* WHAT IS REQUIRED *
Repeat only the lines below from the one containing "Terms of Service [link] (1281, 1293)" through the one containing "XL (1140, 470)", inclusive, exactly as written.

(Records drawn from a dataset)

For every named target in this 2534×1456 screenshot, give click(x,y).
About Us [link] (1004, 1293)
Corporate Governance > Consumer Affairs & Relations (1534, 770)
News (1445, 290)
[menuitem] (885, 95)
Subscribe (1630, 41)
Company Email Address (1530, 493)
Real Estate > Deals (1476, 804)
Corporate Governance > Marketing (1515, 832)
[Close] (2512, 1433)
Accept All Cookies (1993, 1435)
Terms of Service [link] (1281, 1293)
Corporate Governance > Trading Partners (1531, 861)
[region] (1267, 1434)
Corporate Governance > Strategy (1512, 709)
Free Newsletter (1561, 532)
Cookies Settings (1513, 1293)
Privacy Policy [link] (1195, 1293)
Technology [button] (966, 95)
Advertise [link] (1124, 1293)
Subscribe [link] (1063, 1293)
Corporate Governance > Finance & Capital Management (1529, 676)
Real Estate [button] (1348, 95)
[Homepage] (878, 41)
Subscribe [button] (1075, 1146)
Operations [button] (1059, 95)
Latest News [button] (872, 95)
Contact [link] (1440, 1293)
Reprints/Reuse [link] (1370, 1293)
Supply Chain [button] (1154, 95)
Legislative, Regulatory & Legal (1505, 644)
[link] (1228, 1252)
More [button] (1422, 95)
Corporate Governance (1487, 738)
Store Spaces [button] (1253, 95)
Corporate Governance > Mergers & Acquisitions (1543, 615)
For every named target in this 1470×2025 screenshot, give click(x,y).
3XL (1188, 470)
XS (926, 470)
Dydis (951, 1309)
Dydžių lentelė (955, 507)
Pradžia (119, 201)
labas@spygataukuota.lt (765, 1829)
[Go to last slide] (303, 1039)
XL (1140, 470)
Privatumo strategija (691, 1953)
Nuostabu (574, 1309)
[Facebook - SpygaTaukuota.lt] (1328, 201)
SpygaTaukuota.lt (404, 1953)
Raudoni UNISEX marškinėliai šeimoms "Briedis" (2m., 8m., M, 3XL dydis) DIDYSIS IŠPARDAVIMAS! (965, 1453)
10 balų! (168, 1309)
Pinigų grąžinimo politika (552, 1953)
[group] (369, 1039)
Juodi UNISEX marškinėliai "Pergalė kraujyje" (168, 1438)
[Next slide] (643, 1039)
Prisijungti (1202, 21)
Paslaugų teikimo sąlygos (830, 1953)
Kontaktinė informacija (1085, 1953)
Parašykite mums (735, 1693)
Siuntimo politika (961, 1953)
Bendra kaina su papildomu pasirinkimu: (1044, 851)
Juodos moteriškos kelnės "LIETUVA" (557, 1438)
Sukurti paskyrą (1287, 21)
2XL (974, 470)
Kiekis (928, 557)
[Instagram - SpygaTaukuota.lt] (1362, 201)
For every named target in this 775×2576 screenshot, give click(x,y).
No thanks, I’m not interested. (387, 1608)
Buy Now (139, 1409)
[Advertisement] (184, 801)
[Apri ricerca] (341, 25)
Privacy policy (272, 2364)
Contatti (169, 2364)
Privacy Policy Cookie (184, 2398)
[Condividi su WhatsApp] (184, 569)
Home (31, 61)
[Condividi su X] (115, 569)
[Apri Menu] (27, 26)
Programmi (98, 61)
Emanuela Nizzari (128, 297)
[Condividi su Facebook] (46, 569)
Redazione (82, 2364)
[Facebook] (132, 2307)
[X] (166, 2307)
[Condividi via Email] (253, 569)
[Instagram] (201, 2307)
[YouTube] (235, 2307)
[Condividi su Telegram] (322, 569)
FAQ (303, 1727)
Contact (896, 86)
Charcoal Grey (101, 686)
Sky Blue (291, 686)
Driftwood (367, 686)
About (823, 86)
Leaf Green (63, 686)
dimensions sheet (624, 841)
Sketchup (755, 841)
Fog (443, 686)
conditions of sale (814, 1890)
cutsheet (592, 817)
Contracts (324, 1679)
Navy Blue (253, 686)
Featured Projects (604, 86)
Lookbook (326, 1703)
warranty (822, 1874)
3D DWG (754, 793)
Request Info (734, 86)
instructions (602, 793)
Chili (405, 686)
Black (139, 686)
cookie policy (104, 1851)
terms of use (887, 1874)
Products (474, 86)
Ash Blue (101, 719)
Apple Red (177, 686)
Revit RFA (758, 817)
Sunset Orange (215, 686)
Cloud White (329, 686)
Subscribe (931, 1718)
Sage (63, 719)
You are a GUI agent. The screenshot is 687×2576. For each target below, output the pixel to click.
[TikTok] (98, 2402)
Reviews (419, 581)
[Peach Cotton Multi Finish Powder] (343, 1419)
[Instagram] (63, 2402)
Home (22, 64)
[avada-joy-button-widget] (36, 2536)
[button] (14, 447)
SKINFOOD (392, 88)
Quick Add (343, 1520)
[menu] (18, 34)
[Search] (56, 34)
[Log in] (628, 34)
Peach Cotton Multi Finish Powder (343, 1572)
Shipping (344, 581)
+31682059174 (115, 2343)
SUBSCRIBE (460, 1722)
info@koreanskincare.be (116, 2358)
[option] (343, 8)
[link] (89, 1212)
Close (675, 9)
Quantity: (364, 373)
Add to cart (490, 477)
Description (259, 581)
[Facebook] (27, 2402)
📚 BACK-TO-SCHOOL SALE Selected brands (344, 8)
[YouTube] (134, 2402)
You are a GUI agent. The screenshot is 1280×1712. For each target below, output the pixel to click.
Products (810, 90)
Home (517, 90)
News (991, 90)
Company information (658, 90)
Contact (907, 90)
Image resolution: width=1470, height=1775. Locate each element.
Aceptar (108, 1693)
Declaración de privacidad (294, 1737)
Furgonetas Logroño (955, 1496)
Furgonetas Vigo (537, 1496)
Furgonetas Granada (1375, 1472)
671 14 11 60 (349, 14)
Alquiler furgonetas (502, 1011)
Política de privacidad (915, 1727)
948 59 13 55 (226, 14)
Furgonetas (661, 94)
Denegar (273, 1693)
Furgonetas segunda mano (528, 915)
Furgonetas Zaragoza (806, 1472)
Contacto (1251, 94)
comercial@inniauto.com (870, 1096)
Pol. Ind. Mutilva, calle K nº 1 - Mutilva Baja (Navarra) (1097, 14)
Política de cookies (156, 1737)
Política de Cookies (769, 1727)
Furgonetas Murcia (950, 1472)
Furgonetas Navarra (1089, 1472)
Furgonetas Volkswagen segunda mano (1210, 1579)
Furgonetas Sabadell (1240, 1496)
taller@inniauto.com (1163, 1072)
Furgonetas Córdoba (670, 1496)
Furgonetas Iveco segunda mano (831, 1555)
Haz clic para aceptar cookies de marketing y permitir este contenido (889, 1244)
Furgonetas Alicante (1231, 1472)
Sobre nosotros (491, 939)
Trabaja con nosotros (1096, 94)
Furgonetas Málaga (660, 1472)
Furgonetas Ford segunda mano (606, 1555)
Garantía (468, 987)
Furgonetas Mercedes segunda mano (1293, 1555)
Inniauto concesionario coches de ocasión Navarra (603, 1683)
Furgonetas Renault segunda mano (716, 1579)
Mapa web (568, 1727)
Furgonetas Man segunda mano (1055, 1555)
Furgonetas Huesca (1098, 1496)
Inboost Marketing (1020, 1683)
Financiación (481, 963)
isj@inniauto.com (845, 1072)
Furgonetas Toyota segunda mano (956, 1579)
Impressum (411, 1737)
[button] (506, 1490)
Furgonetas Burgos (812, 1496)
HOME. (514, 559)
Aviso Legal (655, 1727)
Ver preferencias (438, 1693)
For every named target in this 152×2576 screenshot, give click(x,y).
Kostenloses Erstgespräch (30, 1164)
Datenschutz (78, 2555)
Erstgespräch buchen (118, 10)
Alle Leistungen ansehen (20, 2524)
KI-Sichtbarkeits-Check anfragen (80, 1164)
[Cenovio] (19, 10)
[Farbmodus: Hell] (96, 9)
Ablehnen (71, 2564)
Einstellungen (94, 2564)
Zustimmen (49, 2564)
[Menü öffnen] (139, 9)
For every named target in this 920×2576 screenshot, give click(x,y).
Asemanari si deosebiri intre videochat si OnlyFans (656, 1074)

* RESPONSE AREA *
Terms of Service [link] (1281, 1293)
Corporate Governance > Trading Partners (1531, 861)
[region] (1267, 1434)
Corporate Governance > Strategy (1512, 709)
Free Newsletter (1561, 532)
Cookies Settings (1513, 1293)
Privacy Policy [link] (1195, 1293)
Technology [button] (966, 95)
Advertise [link] (1124, 1293)
Subscribe [link] (1063, 1293)
Corporate Governance > Finance & Capital Management (1529, 676)
Real Estate [button] (1348, 95)
[Homepage] (878, 41)
Subscribe [button] (1075, 1146)
Operations [button] (1059, 95)
Latest News [button] (872, 95)
Contact [link] (1440, 1293)
Reprints/Reuse [link] (1370, 1293)
Supply Chain [button] (1154, 95)
Legislative, Regulatory & Legal (1505, 644)
[link] (1228, 1252)
More [button] (1422, 95)
Corporate Governance (1487, 738)
Store Spaces [button] (1253, 95)
Corporate Governance > Mergers & Acquisitions (1543, 615)
For every named target in this 1470×2025 screenshot, give click(x,y).
3XL (1188, 470)
XS (926, 470)
Dydis (951, 1309)
Dydžių lentelė (955, 507)
Pradžia (119, 201)
labas@spygataukuota.lt (765, 1829)
[Go to last slide] (303, 1039)
XL (1140, 470)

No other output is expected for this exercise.